Didier Tronchet et son Petit traité de vélosophie, Bernard Chambaz et se Petite philosophie du vélo, Guillaume Martin et son Socrate à vélo, moi qui me suis lancé dans un Born to bike, il y a peut-être quelque chose de profond qui se joue autour du vélo, à ce moment précis de notre histoire.
Je voudrais enchaîner quelques propositions pour conduire d’une vision du cyclisme au cyclisme aujourd’hui possible. C’est une ébauche de réflexion.
- Je me dis que notre époque tourne de travers parce que souvent nous avons l’impression de vivre ni des aventures collectives ni individuelles. Nous nous contentons de découvrir celles des autres par écrans interposés. Le besoin d’aventure, le besoin de rêve, doit être satisfait (certains s’amusent à casser des vitrines en se donnant l’impression qu’ils changent le monde).
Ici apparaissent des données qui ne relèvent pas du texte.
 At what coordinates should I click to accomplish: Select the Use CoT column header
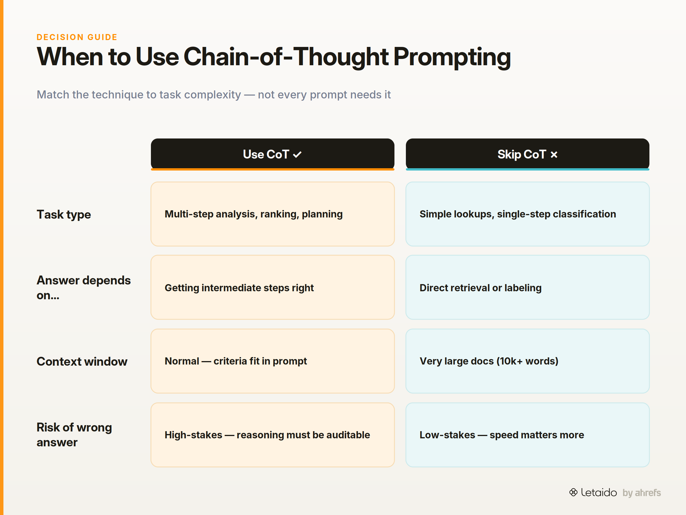[273, 154]

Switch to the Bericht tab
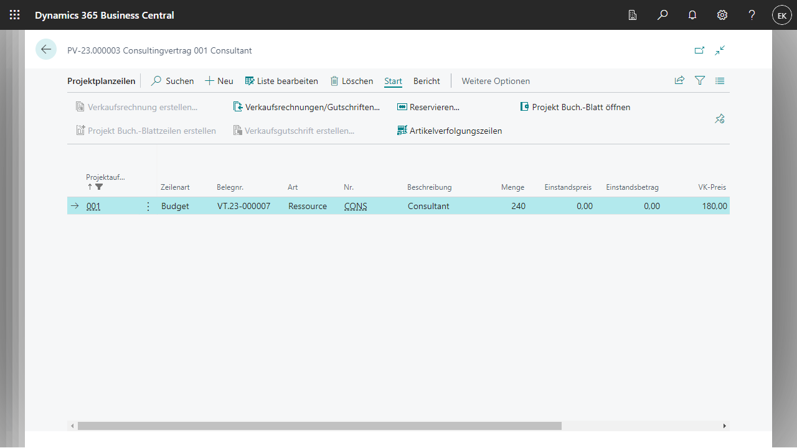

- Je roule aux US et je sens que les chemins y sont neufs, qu’ils sont arbitraires, souvent tracés au cordeau, ou alors entortillés sur eux-mêmes pour le plaisir du cycliste, mais sans nécessité autre qu’une logique de parc à thème. Au contraire, en Europe, les chemins sont anciens, ils ont des histoires et les suivre revient à revivre ces histoires, ou tout au moins à leur ajouter les nôtres (à moi de trouver aux US des chemins qui ont du sens).
- De ce fait, le cyclisme est littéraire, narratif. Il nous fait vivre des aventures. Emprunter un chemin, c’est lui ajouter un chapitre. Créer un nouveau chemin, c’est commencer une œuvre nouvelle. Pédaler, ce n’est pas tant lire des histoires que les écrire.
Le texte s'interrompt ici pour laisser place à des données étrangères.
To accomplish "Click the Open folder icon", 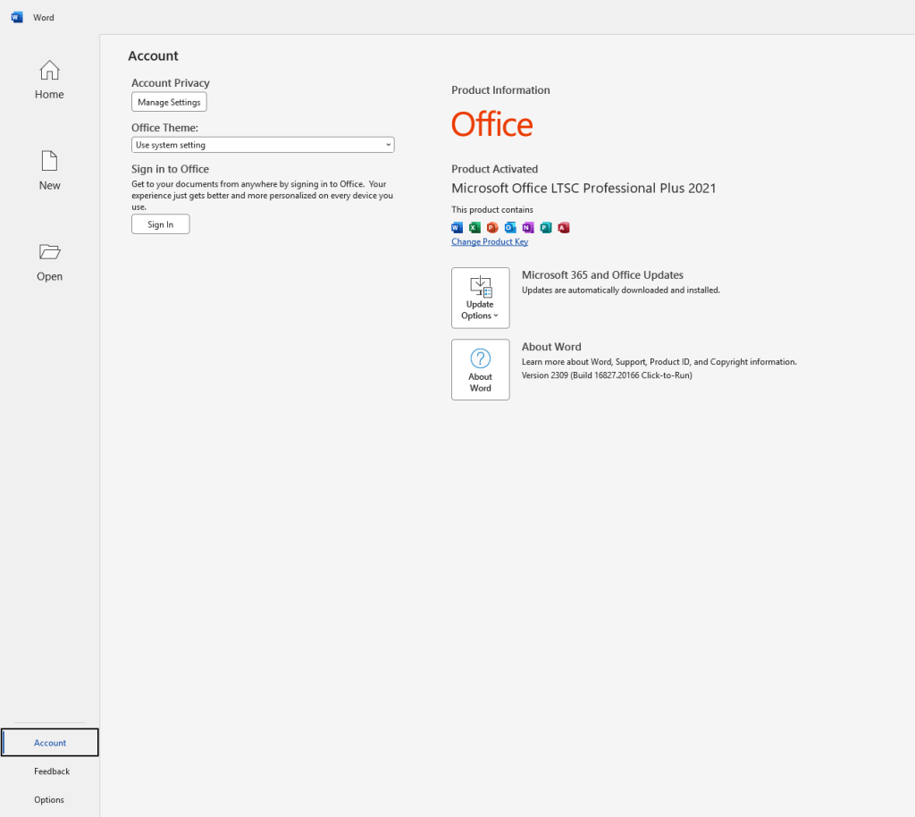I will tap(50, 251).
- J’aime parcourir de longs trajets à vélo, j’aime explorer à vélo, j’aime découvrir le monde depuis cette perspective, à ce rythme. À vélo je me sens libre, je me sens vivre, justement parce que chaque sortie est une aventure.
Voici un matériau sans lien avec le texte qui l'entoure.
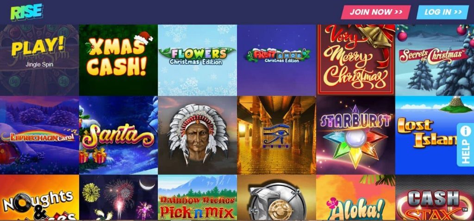Open the Help side tab
The width and height of the screenshot is (474, 221).
tap(465, 145)
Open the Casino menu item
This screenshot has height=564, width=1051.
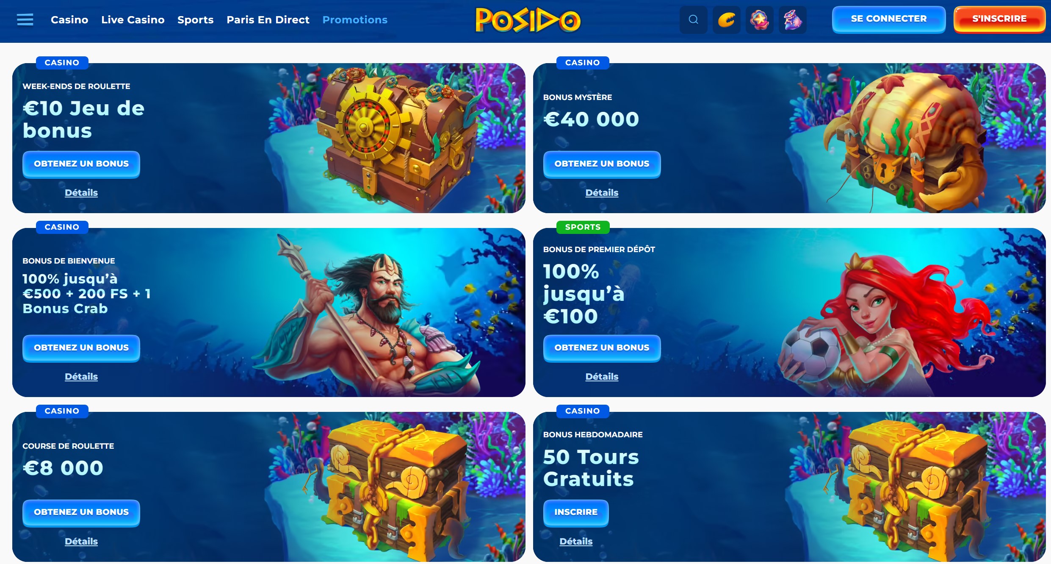(x=69, y=20)
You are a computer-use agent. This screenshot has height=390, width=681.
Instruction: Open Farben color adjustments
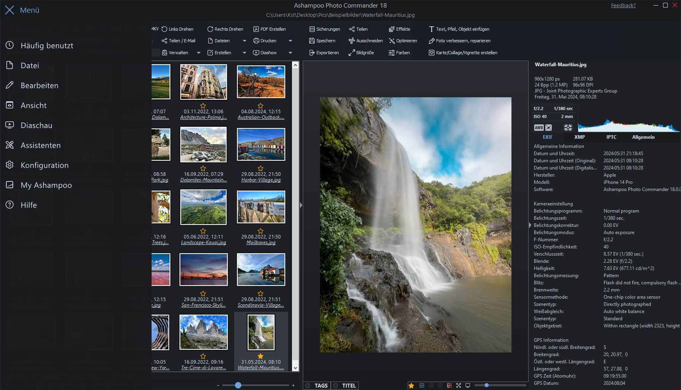(399, 53)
- Pendant que nous vivons des aventures, nous nous détournons des médias et des réseaux sociaux, qui au moindre incident émettent de la fumée pour brouiller la réalité. Si nous étions plus nombreux sur les routes, les indices de bonheur seraient au beau fixe, nous cesserions de nous imiter les uns les autres, nous développerions nos singularités. Plus divers, nous serions collectivement plus intelligents (comme une boîte à outils qui dispose de plus d’outils). Plus intelligents, nous serions plus entreprenants. Plutôt que subir les catastrophes, nous ferions tout pour les éviter.
- Je conçois le vélo comme une aventure esthétique, sociale, philosophique, sportive et technique. Toutes ces dimensions doivent s’entremêler. Trop de cyclistes négligent la vastitude des possibilités qui leur sont offertes, nombreux se limitent à faire du sport.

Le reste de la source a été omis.